Provided records
>> START
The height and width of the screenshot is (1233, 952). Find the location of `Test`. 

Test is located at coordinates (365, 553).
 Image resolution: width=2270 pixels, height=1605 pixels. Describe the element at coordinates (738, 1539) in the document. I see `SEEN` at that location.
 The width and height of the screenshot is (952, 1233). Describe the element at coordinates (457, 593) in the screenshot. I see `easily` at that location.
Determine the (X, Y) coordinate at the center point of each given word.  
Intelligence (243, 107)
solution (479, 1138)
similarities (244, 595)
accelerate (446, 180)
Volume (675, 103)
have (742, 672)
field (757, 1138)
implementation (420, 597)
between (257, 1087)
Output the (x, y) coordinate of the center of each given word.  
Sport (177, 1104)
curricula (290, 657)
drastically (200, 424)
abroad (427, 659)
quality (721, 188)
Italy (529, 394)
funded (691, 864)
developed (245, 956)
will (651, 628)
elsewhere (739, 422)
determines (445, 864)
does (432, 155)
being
>> END
Your goal
Rewrite every line of the records above as a JSON list of strings, one string per line, leaving out blank lines.

Result of this task
[
  "The height and width of the screenshot is (1233, 952). Find the location of `Test`. ",
  "Test is located at coordinates (365, 553).",
  " Image resolution: width=2270 pixels, height=1605 pixels. Describe the element at coordinates (738, 1539) in the document. I see `SEEN` at that location.",
  " The width and height of the screenshot is (952, 1233). Describe the element at coordinates (457, 593) in the screenshot. I see `easily` at that location.",
  "Determine the (X, Y) coordinate at the center point of each given word.  ",
  "Intelligence (243, 107)",
  "solution (479, 1138)",
  "similarities (244, 595)",
  "accelerate (446, 180)",
  "Volume (675, 103)",
  "have (742, 672)",
  "field (757, 1138)",
  "implementation (420, 597)",
  "between (257, 1087)",
  "Output the (x, y) coordinate of the center of each given word.  ",
  "Sport (177, 1104)",
  "curricula (290, 657)",
  "drastically (200, 424)",
  "abroad (427, 659)",
  "quality (721, 188)",
  "Italy (529, 394)",
  "funded (691, 864)",
  "developed (245, 956)",
  "will (651, 628)",
  "elsewhere (739, 422)",
  "determines (445, 864)",
  "does (432, 155)",
  "being"
]